- Location: Long Lost Lake Township, Clearwater County, Minnesota
- Coordinates: 47°11′42″N 95°25′07″W﻿ / ﻿47.19500°N 95.41861°W
- Type: closed-basin lake
- Primary inflows: groundwater
- Primary outflows: none
- Surface area: 501 acres (200 ha)
- Residence time: 1.8 years
- Shore length^{1}: 15.46 mi (24.88 km)
- Surface elevation: 1,606.5 ft (489.7 m) (OHW)

= Long Lost Lake =

Lake in the state of Minnesota, United States

Long Lost Lake is located in Clearwater County, Minnesota, United States. The lake has one concrete-slab public access on its east side.

The closed-basin lake's water level rose over 4 m between 1993 and 2002, submerging residences, roads, and about 20 ha of land. From its 2002 high of 1618 ft, its level dropped to 1610 ft by 2025. Ordinary High Water Level (OHW) elevation is 1606.5 ft.

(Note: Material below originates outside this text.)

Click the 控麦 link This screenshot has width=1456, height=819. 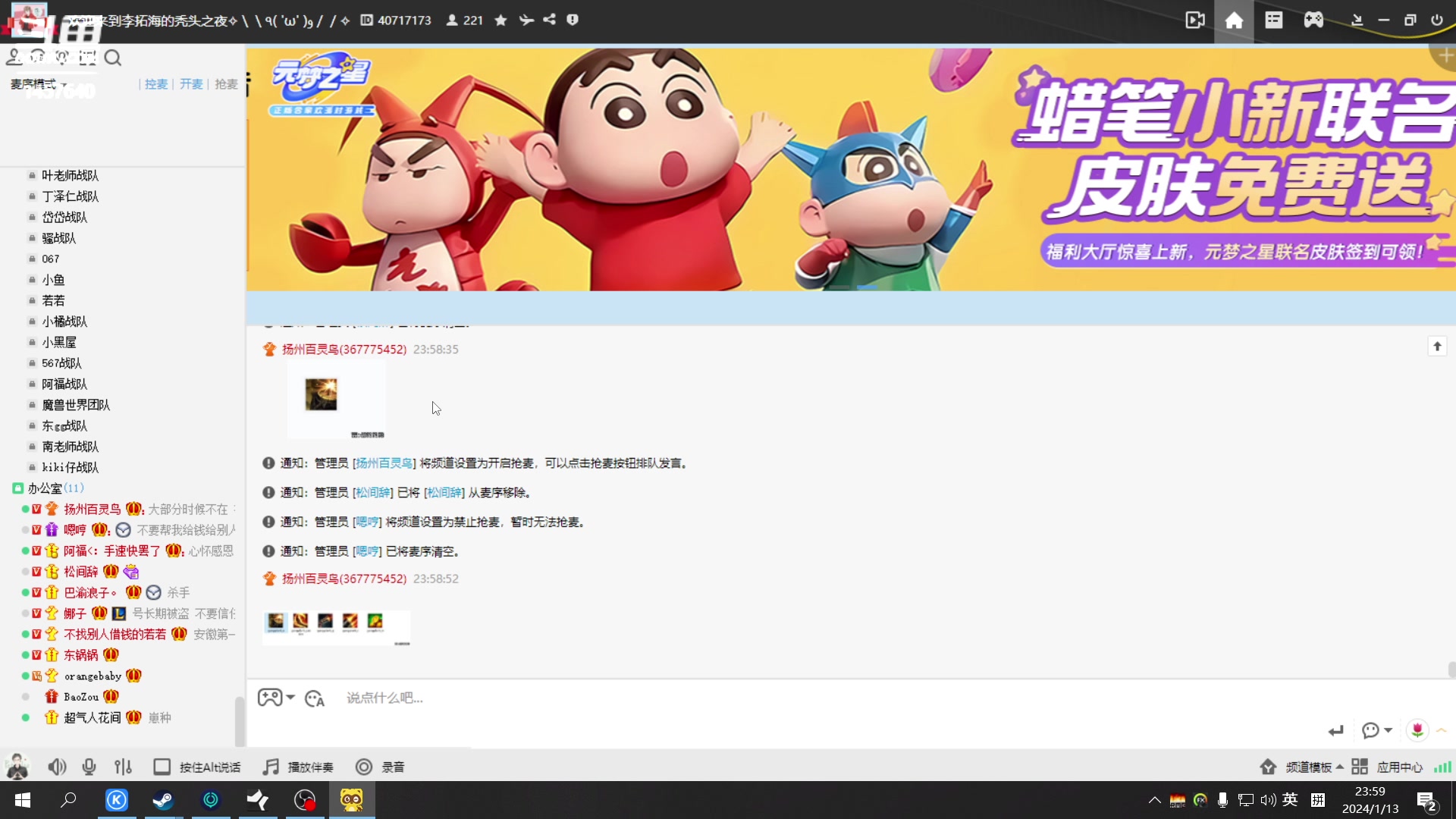(x=156, y=84)
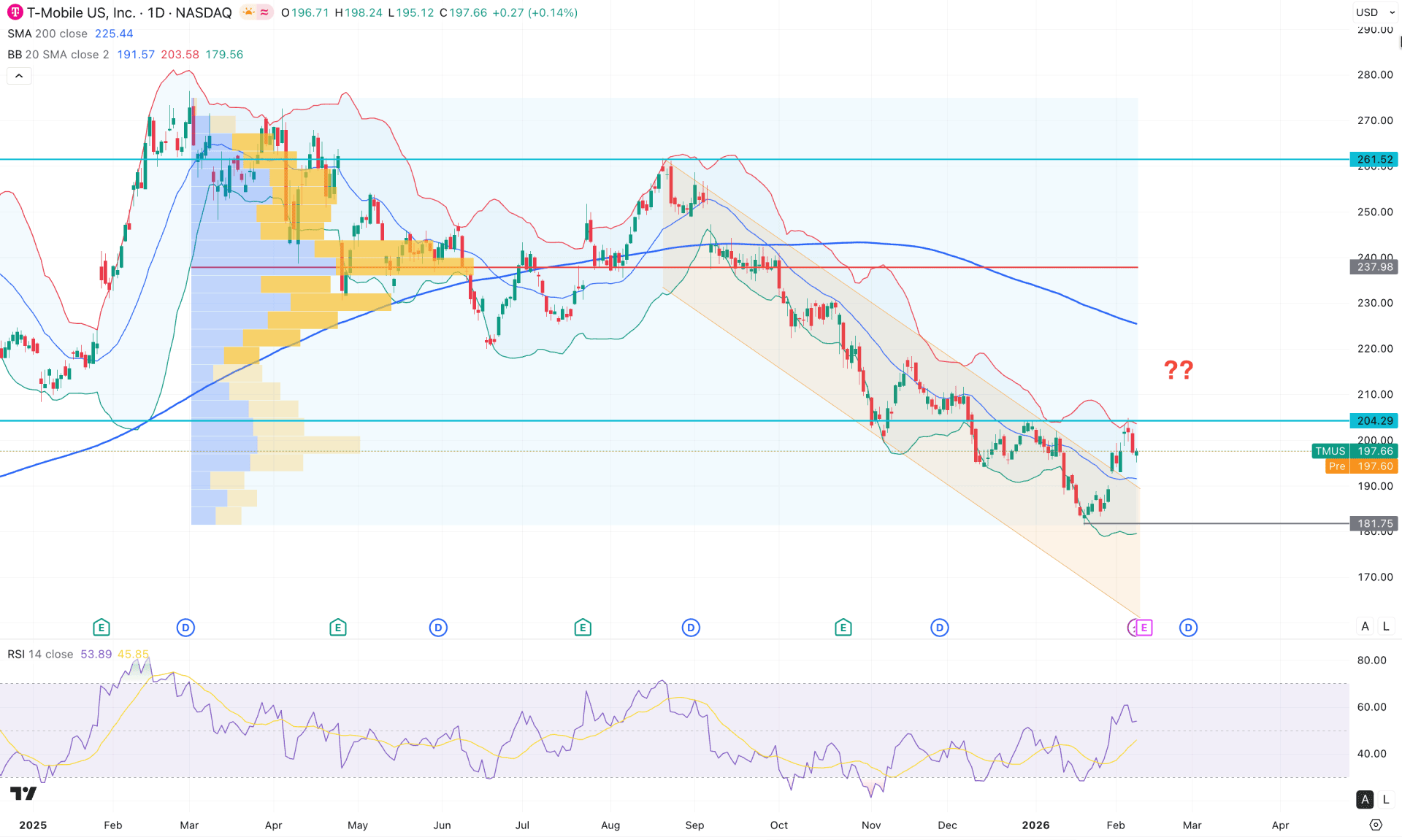Image resolution: width=1402 pixels, height=840 pixels.
Task: Click the 1D timeframe label in the header
Action: (x=155, y=12)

The Minnesota Department of Natural Resources stocked the lake with approximately 275,000 walleye fry most years between 2016 and 2024.

The 54-acre Long Lost Lake Wildlife Management Area is located on the east side of the lake and the smaller 20-acre Long Lost Lake South WMA is on its south shore.